Extend the article on the horror film The Dead Place, picking up after its final sentence.

# Passage
__________

- Directed by: Michael Pickle
- Written by: Michael Pickle
- Produced by: Robert Bravo; Steve Deering; Jeremy Lee Dickson; Wesley Johnson; Lania Kayell; James Rivera;
- Starring: Idris Veliu; David Howard Thornton; Angel Nichole Bradford;
- Cinematography: Joaquin Silva
- Edited by: Melanie Mayumi
- Music by: Will Love
- Production company: Horror Show Pictures
- Release date: 1 June 2026 (United States);
- Running time: 1 hour and 40 minutes
- Country: United States
- Language: English

= The Dead Place =

2026 American horror film

The Dead Place is a 2026 American supernatural horror film written and directed by Michael Pickle. The film stars Idris Veliu, David Howard Thornton, Bill Oberst Jr., and Lexi Graves. It is Thornton's first speaking film role; he had previously played the non-speaking character Art the Clown in the Terrifier franchise.

== Plot ==
Isaac Stecker (Idris Veliu), a troubled high school senior, is plagued by visions of the dead, which strains his family life and makes him an outcast at school. His close friend Katharine (Lexi Graves), who is fascinated by the paranormal, tries to help him understand his experiences. Following a family tragedy, a mysterious new student known only as "the New Kid" (David Howard Thornton) arrives and begins pushing Isaac toward a demonic entity (Bill Oberst Jr.) that seeks to possess him.

__________

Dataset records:
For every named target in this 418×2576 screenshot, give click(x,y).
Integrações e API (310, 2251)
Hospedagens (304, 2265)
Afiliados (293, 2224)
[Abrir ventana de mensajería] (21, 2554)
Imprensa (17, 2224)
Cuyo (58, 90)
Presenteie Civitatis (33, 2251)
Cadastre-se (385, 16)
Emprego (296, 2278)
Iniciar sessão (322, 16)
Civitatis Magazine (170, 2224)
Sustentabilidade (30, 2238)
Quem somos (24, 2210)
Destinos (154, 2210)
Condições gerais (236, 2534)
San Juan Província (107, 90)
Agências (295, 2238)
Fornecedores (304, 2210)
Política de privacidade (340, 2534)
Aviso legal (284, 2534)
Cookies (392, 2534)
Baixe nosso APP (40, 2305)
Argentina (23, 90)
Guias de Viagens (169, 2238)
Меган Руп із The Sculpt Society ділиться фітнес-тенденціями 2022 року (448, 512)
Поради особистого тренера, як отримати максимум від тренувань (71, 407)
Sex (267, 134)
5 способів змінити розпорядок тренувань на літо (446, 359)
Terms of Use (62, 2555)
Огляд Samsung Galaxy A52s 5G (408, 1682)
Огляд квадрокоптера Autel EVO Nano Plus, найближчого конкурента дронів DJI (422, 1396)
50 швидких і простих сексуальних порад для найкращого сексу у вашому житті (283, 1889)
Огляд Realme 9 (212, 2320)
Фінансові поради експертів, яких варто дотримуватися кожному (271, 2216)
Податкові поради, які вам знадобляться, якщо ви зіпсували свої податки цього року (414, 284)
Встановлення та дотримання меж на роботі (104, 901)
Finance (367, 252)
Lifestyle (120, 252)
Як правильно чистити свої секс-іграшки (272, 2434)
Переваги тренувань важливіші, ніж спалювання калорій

__________

# Solved problem
== Cast ==
- Idris Veliu as Isaac Stecker
- David Howard Thornton as the New Kid
- Bill Oberst Jr. as the demon
- Lexi Graves as Katharine
- Eliot as Dr. Brynne
- Angel Nichole Bradford
- Beatrice Boepple
- Suziey Block

== Production ==
Writer-director Michael Pickle made The Dead Place as his first feature film. The production was independently financed in part through a crowdfunding campaign on Indiegogo.

== Release ==
The film held a red-carpet theatrical premiere on June 10, 2026, at the Lumiere Cinema in Beverly Hills, California, with cast and crew in attendance. It began streaming exclusively on the BloodStreamTV service on June 1, 2026, ahead of the theatrical premiere, followed by a wider transactional video-on-demand release on August 5, 2026.

== Reception ==
Reviews of the film were generally mixed. Writing for ScreenAnarchy, a critic said the film turns what could have been a "bargain basement slasher" into something more substantive, describing Isaac's conflict with the New Kid as a metaphor for adolescent struggle. PopHorror's Alexandra Steele called it "a heartfelt indie horror project with admirable ambition" but felt its storytelling did not fully come together. Cinema Crazed praised Thornton's vocal performance but felt the film ran long and could have used tighter editing. Bloody Flicks was more critical, describing the film as suffering from "poor cinematography, stagnant pacing" and inconsistent acting.